In August 2014, it was reported that Farhan Akhtar planned to play a role in the film. In October 2015, Akhtar said that Don 3 will go on floors by late 2016. However, the film is at the scripting stage. It has also been reported that Katrina Kaif will replace Priyanka Chopra in the next installment. But the makers denied this, stating that the only constant in the third installment will be dependent on Don, the rest of the characters, and the script.

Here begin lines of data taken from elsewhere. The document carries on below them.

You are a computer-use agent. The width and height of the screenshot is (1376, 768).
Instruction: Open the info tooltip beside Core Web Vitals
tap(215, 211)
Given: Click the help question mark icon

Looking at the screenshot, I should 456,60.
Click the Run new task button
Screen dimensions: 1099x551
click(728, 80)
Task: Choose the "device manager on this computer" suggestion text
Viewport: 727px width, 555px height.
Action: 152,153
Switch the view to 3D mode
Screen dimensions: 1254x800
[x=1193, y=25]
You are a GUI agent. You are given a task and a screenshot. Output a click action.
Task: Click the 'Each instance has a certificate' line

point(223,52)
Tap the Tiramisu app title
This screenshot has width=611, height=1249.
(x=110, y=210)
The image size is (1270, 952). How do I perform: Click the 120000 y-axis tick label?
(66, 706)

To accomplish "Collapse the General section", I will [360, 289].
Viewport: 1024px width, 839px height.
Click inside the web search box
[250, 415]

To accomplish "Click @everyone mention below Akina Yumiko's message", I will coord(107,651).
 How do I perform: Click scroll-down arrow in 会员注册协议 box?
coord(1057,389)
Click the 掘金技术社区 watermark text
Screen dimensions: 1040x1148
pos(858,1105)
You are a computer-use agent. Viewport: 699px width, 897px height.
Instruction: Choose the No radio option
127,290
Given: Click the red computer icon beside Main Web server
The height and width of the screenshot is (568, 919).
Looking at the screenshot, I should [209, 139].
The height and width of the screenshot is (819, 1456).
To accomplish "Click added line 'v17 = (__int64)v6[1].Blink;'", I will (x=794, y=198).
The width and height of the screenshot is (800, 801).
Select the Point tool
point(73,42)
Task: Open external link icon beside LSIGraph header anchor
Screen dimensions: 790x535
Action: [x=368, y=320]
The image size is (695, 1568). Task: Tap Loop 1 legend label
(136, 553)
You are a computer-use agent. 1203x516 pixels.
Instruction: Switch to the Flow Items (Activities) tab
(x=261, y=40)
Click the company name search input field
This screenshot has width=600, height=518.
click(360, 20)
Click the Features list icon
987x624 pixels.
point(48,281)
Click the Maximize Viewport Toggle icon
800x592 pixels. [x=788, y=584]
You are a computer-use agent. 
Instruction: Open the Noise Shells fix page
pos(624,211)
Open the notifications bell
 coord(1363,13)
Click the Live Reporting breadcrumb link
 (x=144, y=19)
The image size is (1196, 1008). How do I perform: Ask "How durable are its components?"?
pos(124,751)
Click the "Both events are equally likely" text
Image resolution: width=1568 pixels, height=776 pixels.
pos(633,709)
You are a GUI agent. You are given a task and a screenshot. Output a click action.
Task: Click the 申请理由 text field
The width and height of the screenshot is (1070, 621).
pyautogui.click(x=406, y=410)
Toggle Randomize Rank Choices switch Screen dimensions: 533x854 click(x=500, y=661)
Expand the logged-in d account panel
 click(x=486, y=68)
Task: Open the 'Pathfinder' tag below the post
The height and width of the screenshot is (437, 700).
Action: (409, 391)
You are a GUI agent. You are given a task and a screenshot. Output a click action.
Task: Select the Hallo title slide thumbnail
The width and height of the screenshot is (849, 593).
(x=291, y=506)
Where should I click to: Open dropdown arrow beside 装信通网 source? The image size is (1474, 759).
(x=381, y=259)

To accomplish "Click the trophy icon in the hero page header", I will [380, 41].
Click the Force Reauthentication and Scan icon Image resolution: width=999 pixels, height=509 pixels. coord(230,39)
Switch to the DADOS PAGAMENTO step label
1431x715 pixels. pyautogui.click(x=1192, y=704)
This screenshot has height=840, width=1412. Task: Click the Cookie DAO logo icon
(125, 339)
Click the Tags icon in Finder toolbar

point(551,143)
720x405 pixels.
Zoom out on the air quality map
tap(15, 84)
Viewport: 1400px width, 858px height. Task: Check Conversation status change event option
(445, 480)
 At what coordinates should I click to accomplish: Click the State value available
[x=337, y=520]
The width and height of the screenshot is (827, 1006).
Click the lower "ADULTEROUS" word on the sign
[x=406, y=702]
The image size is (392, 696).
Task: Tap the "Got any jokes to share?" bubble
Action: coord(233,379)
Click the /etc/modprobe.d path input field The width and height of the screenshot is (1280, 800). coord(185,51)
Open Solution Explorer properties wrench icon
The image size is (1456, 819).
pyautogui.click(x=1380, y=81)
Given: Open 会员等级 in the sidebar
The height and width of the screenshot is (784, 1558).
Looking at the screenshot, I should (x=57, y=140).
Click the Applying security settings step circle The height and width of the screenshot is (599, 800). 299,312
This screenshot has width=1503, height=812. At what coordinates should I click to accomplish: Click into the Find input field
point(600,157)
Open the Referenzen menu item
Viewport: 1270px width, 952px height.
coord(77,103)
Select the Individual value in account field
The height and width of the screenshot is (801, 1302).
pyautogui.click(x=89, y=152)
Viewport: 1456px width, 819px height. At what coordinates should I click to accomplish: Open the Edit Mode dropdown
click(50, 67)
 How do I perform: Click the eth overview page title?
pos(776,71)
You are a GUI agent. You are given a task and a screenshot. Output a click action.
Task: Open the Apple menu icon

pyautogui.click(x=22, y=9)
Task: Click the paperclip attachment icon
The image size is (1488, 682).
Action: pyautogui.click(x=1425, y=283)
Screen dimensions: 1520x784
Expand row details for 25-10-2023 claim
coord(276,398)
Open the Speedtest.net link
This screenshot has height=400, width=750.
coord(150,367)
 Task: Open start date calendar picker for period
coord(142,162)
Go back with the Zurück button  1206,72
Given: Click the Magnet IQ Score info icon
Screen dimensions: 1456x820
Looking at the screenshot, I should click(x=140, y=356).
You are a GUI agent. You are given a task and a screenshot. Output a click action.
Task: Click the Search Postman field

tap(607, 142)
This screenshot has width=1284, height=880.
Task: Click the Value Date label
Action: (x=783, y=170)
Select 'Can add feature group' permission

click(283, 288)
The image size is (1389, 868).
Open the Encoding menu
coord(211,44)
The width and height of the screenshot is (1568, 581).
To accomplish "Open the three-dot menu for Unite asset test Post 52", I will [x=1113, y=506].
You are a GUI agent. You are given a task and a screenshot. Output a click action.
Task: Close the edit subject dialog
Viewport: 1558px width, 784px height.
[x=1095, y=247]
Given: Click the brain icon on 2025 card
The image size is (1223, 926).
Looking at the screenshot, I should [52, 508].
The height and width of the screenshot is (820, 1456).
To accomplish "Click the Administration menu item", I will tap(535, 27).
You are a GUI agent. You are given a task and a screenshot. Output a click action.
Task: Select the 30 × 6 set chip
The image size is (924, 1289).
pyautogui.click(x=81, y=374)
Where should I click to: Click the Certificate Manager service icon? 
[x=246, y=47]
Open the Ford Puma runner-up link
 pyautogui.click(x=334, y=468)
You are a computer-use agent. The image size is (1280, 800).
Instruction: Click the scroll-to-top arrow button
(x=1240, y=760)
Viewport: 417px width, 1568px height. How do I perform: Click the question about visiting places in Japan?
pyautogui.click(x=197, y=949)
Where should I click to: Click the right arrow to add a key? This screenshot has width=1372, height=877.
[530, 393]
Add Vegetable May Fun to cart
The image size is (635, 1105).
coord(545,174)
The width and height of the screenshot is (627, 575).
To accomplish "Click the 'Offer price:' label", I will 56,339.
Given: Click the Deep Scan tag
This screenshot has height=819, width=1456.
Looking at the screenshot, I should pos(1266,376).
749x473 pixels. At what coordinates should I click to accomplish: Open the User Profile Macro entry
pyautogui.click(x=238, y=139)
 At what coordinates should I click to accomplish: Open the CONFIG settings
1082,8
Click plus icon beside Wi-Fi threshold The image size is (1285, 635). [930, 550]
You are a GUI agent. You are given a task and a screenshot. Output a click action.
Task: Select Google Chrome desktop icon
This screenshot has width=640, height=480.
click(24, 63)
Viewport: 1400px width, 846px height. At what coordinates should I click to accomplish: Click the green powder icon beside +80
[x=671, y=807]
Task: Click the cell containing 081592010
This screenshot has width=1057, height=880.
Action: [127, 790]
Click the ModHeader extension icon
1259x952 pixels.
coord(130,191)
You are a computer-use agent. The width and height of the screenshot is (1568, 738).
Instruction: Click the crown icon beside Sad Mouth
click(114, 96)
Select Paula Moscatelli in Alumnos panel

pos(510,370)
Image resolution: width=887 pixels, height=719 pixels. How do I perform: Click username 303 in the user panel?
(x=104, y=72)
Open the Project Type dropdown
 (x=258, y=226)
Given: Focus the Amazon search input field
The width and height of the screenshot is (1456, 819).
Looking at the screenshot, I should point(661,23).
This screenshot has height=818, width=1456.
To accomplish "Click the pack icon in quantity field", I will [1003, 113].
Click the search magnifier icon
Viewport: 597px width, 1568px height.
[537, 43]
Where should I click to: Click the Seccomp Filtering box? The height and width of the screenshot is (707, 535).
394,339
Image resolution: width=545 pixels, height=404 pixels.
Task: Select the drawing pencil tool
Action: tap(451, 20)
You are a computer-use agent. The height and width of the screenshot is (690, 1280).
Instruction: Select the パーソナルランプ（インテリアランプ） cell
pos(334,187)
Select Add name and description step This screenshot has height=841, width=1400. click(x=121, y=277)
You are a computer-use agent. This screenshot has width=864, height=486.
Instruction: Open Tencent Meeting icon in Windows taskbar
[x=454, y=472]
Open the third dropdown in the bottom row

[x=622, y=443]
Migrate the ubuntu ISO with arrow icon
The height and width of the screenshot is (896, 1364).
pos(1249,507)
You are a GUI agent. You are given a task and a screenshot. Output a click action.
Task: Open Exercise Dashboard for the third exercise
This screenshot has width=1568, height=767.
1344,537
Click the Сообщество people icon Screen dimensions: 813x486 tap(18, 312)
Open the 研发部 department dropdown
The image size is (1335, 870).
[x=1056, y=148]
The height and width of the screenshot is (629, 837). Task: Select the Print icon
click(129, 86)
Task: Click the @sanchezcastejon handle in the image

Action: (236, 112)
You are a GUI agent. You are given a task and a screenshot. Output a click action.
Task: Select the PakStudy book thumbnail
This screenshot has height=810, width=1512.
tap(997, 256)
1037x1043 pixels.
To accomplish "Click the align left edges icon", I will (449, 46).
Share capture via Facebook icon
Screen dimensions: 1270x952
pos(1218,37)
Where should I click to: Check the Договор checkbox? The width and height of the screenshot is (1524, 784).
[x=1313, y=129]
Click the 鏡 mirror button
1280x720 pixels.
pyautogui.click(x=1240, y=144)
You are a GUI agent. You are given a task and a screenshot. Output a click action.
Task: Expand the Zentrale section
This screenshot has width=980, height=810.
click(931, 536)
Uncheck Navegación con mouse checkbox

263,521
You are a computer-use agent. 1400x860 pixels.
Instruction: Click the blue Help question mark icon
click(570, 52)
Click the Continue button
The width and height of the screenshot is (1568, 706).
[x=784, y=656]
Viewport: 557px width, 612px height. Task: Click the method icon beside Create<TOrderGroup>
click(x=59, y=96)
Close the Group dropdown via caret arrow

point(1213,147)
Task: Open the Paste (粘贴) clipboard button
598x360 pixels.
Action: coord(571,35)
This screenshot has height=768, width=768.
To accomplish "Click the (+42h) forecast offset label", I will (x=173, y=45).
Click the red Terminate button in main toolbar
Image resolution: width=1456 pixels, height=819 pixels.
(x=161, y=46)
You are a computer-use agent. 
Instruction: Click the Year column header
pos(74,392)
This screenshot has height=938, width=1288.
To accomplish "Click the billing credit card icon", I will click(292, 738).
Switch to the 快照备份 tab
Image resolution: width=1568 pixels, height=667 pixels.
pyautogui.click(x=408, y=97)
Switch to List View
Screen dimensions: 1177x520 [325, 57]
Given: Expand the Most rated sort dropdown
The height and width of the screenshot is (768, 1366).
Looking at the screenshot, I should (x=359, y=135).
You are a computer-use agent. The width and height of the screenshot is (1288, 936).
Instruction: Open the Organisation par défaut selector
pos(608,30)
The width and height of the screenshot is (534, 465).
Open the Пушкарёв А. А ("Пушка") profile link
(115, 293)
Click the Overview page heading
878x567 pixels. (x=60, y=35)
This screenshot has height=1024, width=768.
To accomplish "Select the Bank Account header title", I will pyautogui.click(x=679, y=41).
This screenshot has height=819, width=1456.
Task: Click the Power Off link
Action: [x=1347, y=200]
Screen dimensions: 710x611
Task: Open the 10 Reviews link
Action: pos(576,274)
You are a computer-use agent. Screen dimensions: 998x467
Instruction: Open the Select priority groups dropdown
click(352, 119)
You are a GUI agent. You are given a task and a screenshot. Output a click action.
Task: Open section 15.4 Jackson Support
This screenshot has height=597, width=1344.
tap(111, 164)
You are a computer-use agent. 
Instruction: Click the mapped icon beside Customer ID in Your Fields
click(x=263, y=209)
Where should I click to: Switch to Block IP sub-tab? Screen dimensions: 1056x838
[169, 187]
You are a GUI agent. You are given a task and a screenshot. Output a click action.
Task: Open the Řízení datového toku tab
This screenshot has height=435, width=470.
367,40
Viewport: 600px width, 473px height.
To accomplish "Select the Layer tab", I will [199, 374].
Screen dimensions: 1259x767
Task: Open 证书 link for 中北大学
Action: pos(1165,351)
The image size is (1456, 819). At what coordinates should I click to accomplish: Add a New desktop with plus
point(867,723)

In May 2023, news articles reported that Farhan Akhtar was finishing the script for Don 3. The third installment, Don 3, was officially announced in August 2023 by Farhan Akhtar and Excel Entertainment, with Ranveer Singh replacing Shah Rukh Khan in the role of Don. But by 2026, Singh reportedly walked out of the film, citing creative disagreements.